Your goal – Keep the wording of every entry exactly as it is while leaving the pictures out of your copy.

(Data excerpts)
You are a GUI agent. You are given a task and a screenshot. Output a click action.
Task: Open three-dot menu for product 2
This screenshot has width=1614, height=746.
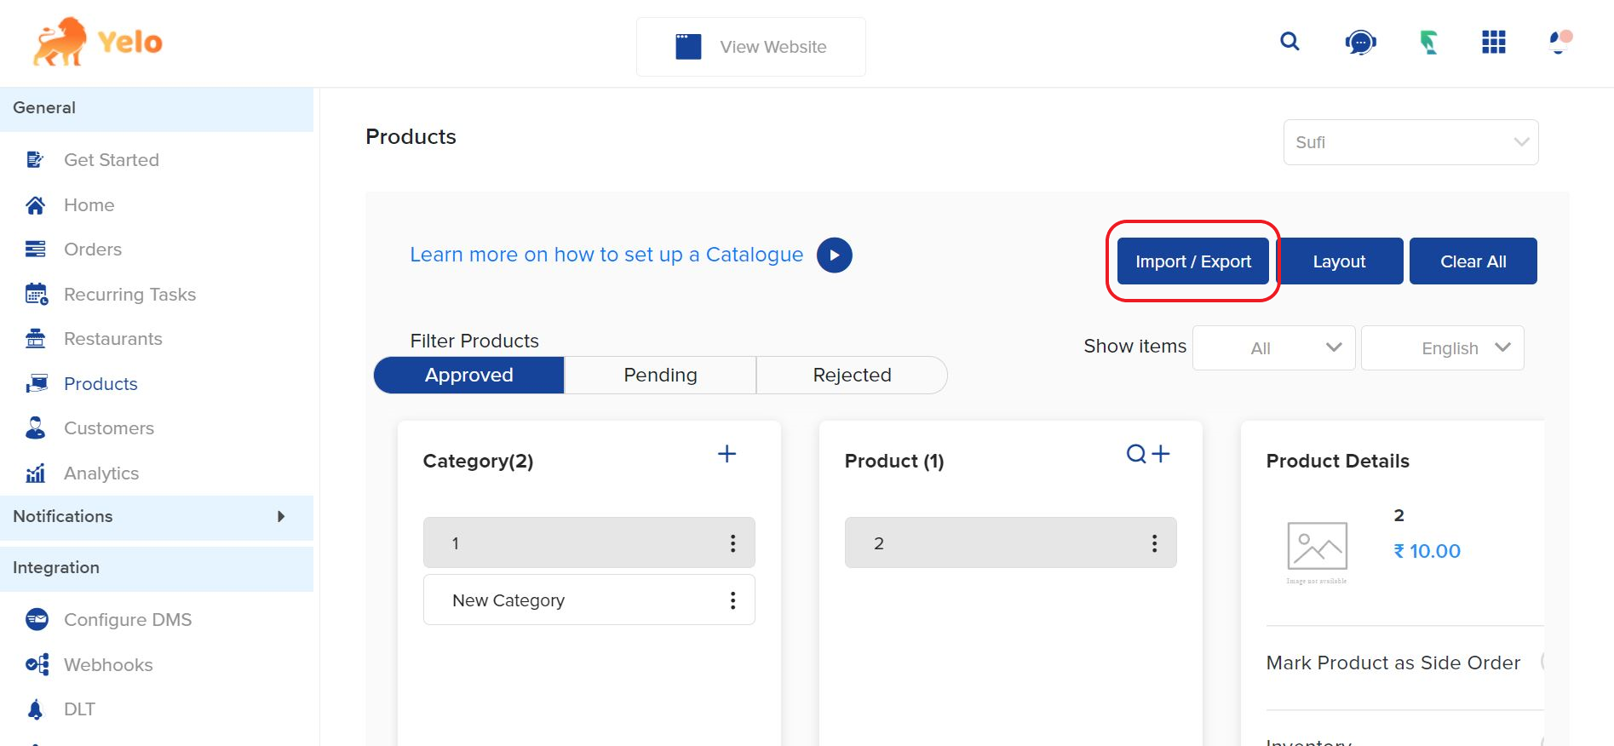1154,543
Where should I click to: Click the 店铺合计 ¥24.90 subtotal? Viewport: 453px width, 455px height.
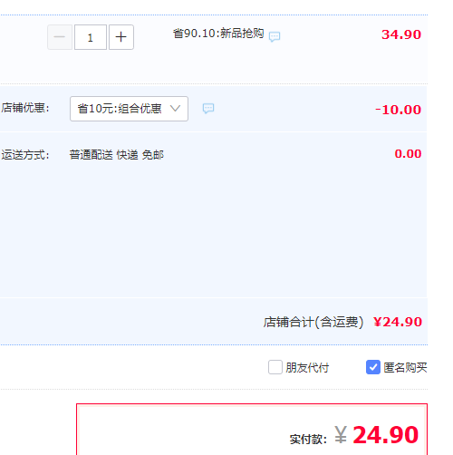[x=398, y=322]
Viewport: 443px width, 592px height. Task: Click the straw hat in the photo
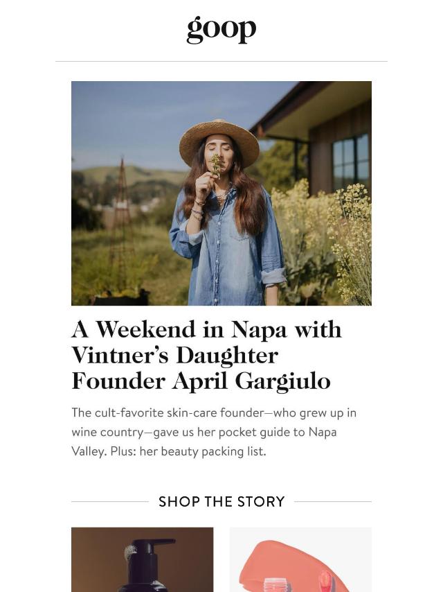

Exercise result –
You are a GUI agent. You are given a task and a screenshot. Output a click action.
Task: Open three-dot menu for product 2
This screenshot has width=1614, height=746.
1154,543
Where should I click to: Click the 店铺合计 ¥24.90 subtotal? Viewport: 453px width, 455px height.
[x=398, y=322]
Viewport: 443px width, 592px height. Task: Click the straw hat in the photo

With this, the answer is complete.